発売元:Situation.TOKYO/NATURAL FOUNDATION LLC

発売日:2019年11月3日(土)<レコードの日>

 

<収録曲>

SIDE A  スウィートソウル(Lovers Ver)

SIDE B  スウィートソウル(Dub Ver)

 

● LITTLE TEMPO   http://littletempo.com

 

堀込泰行×リトテン! 今回のコラボ作は20年越しのシンクロニシティを感じます!_______Text 本根誠

シンガー・ソングライター 堀込泰行、近年盛り上がりを見せる70’S CITY POP 再評価のきっかけともいえるグループ、キリンジ出身ということもあり、近年がぜん注目を集める存在である。そんな堀込のニュープロジェクトがなんと、日本のレゲエ・シーンを代表するダブ・バンド、リトルテンポとの共演であるという。意外に思える向きも多いと思うけど、まずは時間軸で双方の歩みを見てみよう。20年以上の時間の中で、今回のコラボレーションに至るまでのゆったりとしたお付き合いを確認すると、新作を楽しむ心構えになると思うので。

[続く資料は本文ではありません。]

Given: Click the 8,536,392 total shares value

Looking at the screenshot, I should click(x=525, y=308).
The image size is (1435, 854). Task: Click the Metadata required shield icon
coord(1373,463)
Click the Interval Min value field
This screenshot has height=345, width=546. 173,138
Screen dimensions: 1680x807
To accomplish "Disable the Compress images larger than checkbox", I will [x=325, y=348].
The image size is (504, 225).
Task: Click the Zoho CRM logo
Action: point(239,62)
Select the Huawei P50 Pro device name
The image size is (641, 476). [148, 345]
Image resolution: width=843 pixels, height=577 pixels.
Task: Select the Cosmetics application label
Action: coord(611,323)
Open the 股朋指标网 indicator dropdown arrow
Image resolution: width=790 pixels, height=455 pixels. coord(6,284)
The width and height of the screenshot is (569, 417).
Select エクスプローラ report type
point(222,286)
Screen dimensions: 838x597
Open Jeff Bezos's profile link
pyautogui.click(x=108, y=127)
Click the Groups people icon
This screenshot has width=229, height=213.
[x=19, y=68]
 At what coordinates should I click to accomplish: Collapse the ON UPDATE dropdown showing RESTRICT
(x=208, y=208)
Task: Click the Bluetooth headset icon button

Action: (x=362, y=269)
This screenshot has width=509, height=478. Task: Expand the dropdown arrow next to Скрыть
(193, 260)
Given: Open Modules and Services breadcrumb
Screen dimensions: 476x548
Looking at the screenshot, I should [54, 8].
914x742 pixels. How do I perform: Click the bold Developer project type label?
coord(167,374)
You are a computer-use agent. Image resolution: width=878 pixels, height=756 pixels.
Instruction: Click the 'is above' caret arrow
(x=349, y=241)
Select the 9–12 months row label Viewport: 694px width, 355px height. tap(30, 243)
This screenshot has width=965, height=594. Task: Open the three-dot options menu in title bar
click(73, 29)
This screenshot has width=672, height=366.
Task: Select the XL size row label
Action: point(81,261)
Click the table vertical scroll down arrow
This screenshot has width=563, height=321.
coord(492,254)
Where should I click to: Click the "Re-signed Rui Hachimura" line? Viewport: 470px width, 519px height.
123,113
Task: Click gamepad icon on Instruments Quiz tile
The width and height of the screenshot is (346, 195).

1992年:リトテン結成。東京の西側に暮らす若者が集まり、同じく西側で結成されたMuteBeatを師と仰ぐリトテンのメンバーの中には美大生もいたりして、単なる汗かき音楽と一線を画したレゲエ・サウンドで人気を博す。1999年以降は、エディ・リーダーや日本のUAなど歌手とのコラボやプロデュースも開始。今回の堀込との共演での、抒情的なサウンドと歌ものメロディとの融合具合の基本線はこの頃既にあったのだ。

1996年:キリンジ結成。2002年ぐらいから、リトテンのメンバー、スティール・ギターをメインとする田村玄一がサポートで参加することが多くなる。AORテイストな楽曲にあってダビーなスティール・ギターの響きという不思議な気持ち良さはこの頃のキリンジの聴きどころでした。2013年には堀込泰行は同グループを脱退するが、田村との付き合いは続き、2015年には、日比谷野音で行われた田村の還暦記念イベントにも出演。ここにはリトテンも勿論、出演していた。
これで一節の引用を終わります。